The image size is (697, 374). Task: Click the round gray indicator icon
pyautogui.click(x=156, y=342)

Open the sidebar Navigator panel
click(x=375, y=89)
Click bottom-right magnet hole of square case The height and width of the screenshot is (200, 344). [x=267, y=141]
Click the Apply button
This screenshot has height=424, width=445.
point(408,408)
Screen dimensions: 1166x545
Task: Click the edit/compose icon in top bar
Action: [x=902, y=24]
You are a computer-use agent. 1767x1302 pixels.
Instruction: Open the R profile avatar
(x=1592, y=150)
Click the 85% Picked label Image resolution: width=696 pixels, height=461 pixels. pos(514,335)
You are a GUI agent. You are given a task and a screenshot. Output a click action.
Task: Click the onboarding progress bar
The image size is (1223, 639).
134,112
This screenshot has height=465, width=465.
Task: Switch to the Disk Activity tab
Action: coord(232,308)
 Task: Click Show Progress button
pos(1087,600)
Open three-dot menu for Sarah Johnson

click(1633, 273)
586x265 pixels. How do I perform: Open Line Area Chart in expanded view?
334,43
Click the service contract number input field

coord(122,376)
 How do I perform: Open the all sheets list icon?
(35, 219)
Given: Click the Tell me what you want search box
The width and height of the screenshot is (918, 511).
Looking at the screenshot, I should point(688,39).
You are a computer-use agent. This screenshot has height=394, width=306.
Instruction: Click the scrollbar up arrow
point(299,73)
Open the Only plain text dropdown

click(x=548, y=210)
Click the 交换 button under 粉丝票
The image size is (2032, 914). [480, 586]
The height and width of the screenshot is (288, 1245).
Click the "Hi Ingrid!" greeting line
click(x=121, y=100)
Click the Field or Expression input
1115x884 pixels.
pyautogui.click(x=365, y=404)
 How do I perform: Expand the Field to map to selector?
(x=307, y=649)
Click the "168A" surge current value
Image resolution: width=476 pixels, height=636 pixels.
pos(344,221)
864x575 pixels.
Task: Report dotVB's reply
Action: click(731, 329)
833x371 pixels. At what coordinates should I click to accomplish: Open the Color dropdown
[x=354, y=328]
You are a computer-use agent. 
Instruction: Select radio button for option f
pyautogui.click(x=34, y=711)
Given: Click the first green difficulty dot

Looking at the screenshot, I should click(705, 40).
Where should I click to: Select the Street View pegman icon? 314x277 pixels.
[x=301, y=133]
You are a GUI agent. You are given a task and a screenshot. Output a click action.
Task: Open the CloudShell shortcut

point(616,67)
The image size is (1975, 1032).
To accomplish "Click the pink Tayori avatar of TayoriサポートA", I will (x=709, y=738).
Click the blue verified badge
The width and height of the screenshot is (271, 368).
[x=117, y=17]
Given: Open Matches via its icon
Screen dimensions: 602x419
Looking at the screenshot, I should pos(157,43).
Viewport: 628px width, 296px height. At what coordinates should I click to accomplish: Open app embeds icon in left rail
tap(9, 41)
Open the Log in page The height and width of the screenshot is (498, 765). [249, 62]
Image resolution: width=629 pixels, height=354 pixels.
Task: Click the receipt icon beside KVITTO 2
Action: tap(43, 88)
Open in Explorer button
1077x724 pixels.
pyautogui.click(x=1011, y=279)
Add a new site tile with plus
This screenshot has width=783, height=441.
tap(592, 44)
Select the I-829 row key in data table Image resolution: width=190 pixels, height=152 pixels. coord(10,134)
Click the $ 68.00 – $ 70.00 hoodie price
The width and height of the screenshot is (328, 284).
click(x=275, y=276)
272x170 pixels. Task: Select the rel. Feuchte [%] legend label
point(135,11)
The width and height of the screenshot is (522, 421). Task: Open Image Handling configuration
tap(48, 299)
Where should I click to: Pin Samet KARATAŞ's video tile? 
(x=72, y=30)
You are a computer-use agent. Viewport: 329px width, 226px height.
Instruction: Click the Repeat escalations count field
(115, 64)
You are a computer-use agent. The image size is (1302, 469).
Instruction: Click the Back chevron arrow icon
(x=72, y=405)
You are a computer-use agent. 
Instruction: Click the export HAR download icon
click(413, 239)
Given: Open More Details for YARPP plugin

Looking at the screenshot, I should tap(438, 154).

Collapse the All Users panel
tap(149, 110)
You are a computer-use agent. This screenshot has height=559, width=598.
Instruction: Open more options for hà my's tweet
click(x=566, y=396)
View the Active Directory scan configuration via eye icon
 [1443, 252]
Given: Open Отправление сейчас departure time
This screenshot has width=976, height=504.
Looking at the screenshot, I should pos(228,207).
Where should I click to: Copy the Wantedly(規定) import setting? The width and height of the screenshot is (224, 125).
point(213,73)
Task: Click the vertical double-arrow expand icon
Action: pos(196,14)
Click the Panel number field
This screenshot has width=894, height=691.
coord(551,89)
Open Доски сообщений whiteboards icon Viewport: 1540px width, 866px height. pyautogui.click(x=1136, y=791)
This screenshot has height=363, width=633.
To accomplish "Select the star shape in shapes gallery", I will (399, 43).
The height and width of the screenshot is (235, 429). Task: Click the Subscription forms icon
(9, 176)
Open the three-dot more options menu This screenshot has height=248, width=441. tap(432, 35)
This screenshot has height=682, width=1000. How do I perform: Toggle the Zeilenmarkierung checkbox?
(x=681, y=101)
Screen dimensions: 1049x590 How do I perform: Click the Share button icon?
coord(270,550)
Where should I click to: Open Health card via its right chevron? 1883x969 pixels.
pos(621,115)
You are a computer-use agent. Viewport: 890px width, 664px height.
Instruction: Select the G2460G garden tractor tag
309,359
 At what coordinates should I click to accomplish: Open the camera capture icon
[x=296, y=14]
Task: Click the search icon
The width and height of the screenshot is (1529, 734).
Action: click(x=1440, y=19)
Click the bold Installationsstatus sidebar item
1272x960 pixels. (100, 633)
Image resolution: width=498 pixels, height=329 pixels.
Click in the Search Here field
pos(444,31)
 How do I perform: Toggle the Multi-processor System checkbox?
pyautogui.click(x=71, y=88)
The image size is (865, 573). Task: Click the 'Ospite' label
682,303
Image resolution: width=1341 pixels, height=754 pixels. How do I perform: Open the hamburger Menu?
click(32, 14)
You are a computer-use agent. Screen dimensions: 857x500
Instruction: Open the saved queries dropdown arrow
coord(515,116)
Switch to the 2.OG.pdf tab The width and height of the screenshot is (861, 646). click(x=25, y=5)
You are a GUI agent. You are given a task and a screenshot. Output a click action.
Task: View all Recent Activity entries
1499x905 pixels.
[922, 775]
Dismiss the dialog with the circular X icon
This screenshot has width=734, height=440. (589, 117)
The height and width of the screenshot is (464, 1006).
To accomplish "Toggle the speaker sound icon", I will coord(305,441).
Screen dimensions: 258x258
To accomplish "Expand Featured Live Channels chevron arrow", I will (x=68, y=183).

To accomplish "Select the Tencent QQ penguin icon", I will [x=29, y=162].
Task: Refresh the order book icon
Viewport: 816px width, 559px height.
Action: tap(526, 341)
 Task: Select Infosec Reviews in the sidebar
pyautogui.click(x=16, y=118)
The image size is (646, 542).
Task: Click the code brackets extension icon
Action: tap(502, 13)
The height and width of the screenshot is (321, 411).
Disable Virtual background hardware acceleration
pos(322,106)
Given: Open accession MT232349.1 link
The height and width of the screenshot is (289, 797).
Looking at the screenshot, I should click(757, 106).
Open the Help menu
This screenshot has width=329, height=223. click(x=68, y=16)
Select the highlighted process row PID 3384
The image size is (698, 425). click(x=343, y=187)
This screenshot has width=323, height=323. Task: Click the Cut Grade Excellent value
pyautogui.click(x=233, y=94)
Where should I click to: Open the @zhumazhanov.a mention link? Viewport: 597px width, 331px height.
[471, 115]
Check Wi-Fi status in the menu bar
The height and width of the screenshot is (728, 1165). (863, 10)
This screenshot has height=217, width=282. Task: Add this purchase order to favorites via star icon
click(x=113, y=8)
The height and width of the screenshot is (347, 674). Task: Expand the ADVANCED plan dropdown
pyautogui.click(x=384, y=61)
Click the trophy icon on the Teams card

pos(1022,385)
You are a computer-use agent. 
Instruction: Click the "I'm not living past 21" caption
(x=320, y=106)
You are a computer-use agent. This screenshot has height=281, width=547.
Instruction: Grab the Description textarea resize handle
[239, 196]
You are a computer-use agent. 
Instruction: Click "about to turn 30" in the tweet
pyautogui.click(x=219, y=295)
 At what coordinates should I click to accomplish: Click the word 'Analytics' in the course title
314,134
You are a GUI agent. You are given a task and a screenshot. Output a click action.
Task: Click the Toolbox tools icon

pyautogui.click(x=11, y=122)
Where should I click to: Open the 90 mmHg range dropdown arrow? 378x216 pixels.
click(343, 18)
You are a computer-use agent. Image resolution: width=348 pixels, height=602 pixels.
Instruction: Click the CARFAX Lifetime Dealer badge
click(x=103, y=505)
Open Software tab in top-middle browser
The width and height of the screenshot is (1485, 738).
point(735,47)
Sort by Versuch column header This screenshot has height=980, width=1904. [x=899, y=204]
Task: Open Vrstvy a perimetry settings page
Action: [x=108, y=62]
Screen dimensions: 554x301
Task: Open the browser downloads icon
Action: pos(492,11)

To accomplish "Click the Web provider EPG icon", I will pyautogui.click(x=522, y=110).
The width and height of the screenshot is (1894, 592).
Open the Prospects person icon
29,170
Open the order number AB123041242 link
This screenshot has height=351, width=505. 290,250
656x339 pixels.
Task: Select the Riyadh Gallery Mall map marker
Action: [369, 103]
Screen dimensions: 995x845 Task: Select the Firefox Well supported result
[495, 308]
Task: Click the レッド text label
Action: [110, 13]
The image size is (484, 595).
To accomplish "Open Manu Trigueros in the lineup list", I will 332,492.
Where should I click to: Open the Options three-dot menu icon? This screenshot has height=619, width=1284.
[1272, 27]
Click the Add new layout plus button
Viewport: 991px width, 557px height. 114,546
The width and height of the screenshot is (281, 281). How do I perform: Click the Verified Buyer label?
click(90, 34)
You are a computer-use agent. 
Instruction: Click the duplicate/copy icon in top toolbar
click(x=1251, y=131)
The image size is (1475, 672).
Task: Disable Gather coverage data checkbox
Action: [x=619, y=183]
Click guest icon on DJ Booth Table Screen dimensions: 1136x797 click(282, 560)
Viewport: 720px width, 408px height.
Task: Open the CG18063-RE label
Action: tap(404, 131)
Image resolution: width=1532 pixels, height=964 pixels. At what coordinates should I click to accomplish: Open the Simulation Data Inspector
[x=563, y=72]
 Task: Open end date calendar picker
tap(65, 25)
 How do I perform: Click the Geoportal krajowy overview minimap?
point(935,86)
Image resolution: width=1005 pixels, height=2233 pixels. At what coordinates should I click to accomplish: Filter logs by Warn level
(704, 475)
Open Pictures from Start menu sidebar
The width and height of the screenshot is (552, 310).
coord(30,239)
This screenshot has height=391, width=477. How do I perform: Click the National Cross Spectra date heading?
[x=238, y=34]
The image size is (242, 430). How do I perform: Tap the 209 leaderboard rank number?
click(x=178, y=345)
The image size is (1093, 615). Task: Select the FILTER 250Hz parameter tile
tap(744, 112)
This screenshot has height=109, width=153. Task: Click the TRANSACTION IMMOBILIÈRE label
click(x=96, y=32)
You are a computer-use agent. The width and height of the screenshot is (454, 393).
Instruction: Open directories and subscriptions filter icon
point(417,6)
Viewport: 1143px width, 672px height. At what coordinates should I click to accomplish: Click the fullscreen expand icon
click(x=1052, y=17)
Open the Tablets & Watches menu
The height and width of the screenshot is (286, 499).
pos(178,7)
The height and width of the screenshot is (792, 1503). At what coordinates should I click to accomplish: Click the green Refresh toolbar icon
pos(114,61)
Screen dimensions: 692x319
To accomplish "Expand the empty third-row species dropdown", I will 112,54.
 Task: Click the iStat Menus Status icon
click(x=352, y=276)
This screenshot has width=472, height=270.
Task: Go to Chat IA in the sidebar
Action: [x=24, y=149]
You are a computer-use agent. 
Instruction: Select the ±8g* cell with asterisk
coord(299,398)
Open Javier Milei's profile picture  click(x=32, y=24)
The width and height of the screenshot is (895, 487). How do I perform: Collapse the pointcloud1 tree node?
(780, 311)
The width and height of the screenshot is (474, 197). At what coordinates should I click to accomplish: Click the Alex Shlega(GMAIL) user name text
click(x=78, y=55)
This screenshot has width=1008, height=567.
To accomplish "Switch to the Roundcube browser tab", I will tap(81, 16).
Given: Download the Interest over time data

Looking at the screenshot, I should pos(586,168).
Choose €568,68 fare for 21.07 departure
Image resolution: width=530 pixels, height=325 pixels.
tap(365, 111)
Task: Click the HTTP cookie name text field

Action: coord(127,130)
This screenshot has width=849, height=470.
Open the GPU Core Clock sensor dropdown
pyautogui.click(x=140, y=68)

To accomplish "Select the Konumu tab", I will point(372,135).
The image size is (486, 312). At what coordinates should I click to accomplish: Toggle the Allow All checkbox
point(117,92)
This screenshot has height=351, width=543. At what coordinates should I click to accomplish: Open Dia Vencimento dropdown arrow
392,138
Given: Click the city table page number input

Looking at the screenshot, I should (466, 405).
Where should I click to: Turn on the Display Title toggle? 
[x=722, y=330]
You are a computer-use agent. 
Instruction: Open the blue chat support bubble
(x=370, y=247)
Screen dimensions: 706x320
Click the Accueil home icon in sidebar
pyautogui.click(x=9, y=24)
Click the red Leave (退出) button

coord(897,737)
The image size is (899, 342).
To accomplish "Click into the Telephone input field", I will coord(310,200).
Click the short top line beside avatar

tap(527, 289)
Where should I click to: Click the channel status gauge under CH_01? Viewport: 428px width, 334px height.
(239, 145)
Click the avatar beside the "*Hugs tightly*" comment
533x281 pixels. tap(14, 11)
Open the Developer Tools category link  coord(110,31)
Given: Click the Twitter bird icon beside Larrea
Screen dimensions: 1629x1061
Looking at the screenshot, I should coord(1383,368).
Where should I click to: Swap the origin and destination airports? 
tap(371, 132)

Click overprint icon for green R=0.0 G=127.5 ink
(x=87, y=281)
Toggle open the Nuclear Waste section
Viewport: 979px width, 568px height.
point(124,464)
--------------------
Please repeat the records from the line with "You are a computer-use agent. Screen" to the line with "This screenshot has width=734, height=440.", swapping "Recent Activity" for "Latest Activity" and keeping everything else the same.

You are a computer-use agent. Screen dimensions: 857x500
Instruction: Open the saved queries dropdown arrow
coord(515,116)
Switch to the 2.OG.pdf tab The width and height of the screenshot is (861, 646). click(x=25, y=5)
You are a GUI agent. You are given a task and a screenshot. Output a click action.
Task: View all Latest Activity entries
1499x905 pixels.
[922, 775]
Dismiss the dialog with the circular X icon
This screenshot has width=734, height=440. (589, 117)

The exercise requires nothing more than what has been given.